In step f, separate the molded heat transfer component 300 from the column 210 along the longitudinal direction of the column 210. Because the ribs 211 are parallel, the grooved wick structure 330 can escape from the molded heat transfer component 300 while the molded heat transfer component 300 is being longitudinally moved along the column 210. When the male mold 200 is formed with multiple columns 210 as shown in FIG. 11, the columns 210 are parallel, so they can escape from the molded heat transfer component 300 while the molded heat transfer component 300 is being moved along a longitudinal direction of the columns 210. Multiple vapor chambers 320 are formed in the body 310 of the molded heat transfer component 300 by the columns. The vapor chambers 320 are parallel and each of them is of a tubular shape.

Preferably, the method for molding a heat transfer component 300 having a vapor chamber 320 further includes following steps:

In step g, sinter the metal particles after removing the solidified plastic material 20 in the molded heat transfer component 300.

Please refer to FIG. 7. In step h, seal up the opening 321 after injecting a working fluid 360 into the vapor chamber 320.

Please refer to FIGS. 12 and 13. Preferably, an inner surface of the cavity 101 may be formed with slots 102. In detail, the slot 102 is much greater than the rib 211 in scale. In comparison with the outer surface of the column 210, inner surfaces of the slots 102 may be deemed smooth. The slots 102 parallelly extend along the longitudinal direction of the column 210. The molded heat transfer component 300 is formed with fins 340 by the slots 102. The fins 340 are parallel to each other and to the grooved wick structure 330. Shapes of the slots 102 depend upon requirements of shapes of the fins 340. The slots 102 are parallel so they can escape from the cavity 101 along the longitudinal direction of the column 210 when the molded heat transfer component 300 is being escaped from the cavity 101 along the longitudinal direction of the column 210.
·····
__What the exercise asks__: Retype the passage from the heat transfer molding text starting with "In step g, sinter" and going on through "vapor chamber 320.". The lines that come next have no connection to the heat transfer molding text.

__Data__:
·····
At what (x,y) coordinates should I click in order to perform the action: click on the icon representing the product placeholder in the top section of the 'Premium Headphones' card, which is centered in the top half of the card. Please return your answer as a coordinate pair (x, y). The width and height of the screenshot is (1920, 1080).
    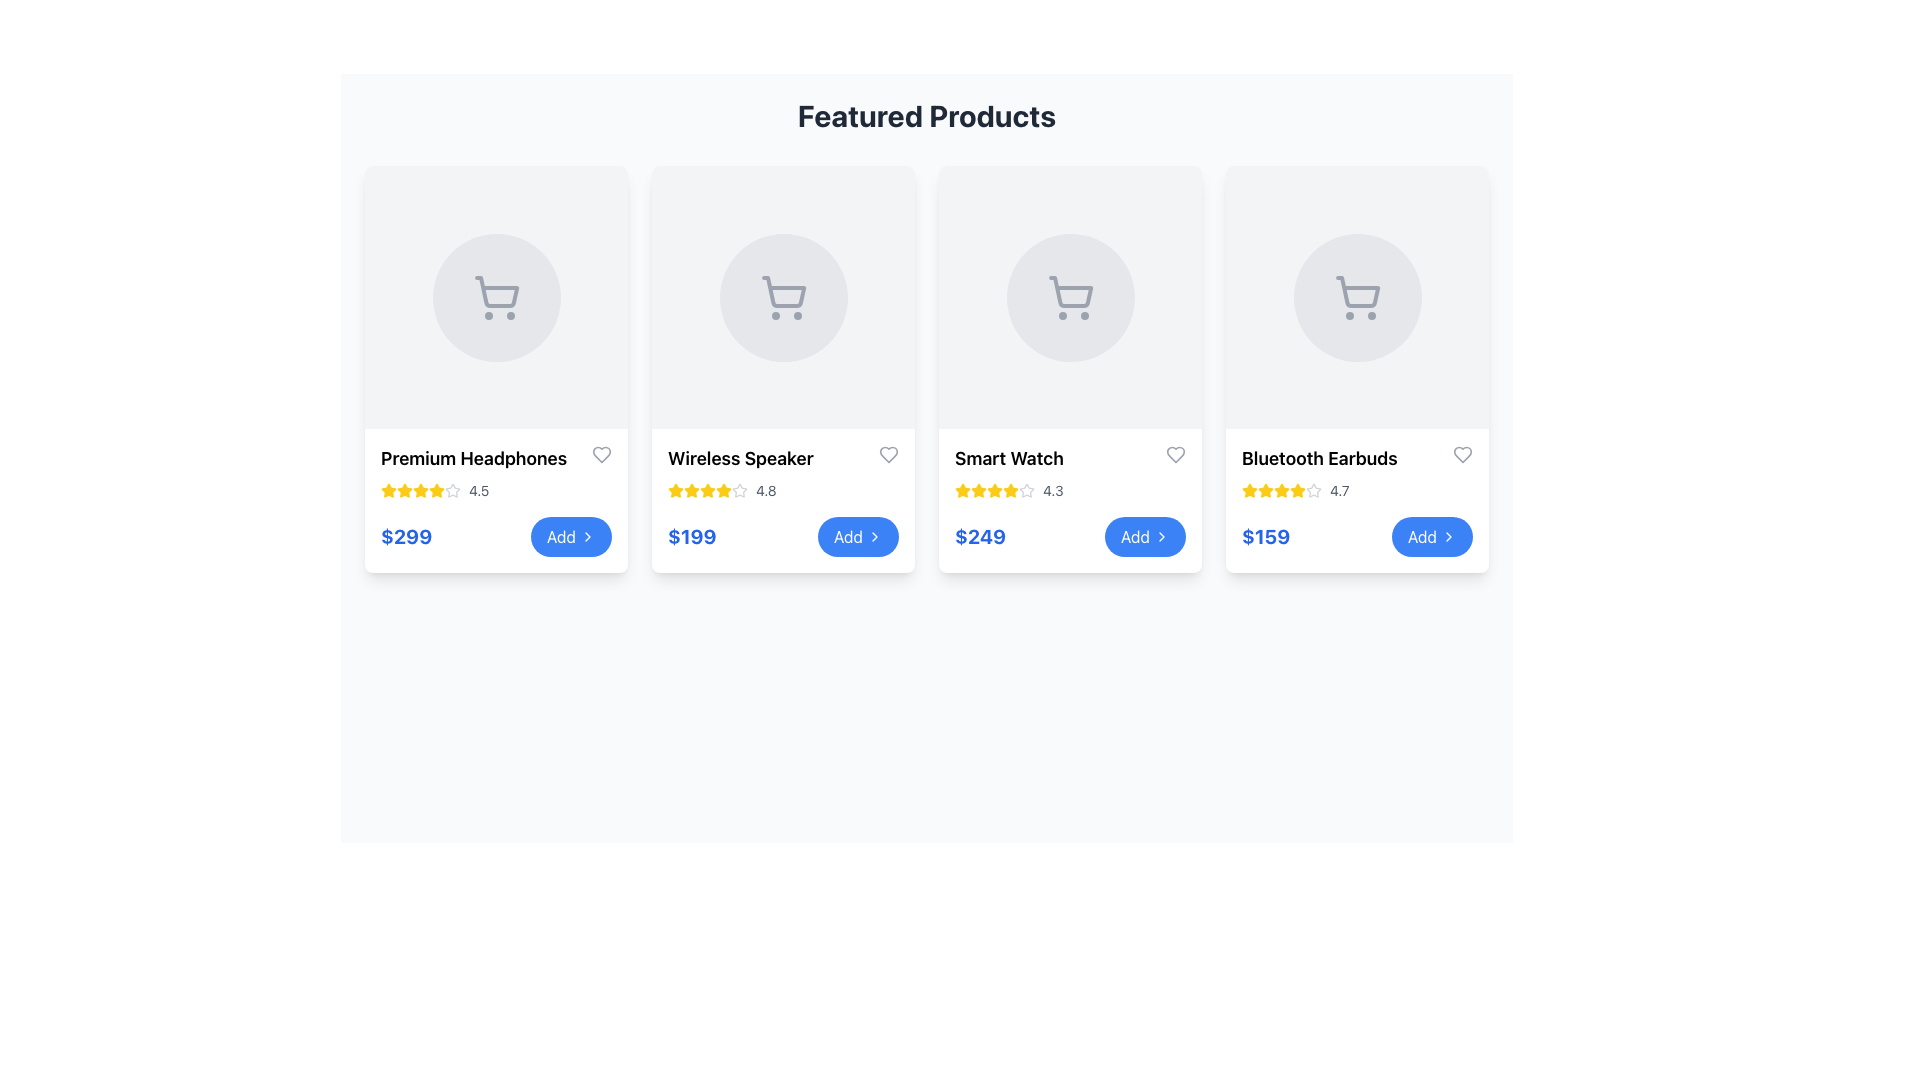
·····
__Complete response__:
In step g, sinter the metal particles after removing the solidified plastic material 20 in the molded heat transfer component 300.

Please refer to FIG. 7. In step h, seal up the opening 321 after injecting a working fluid 360 into the vapor chamber 320.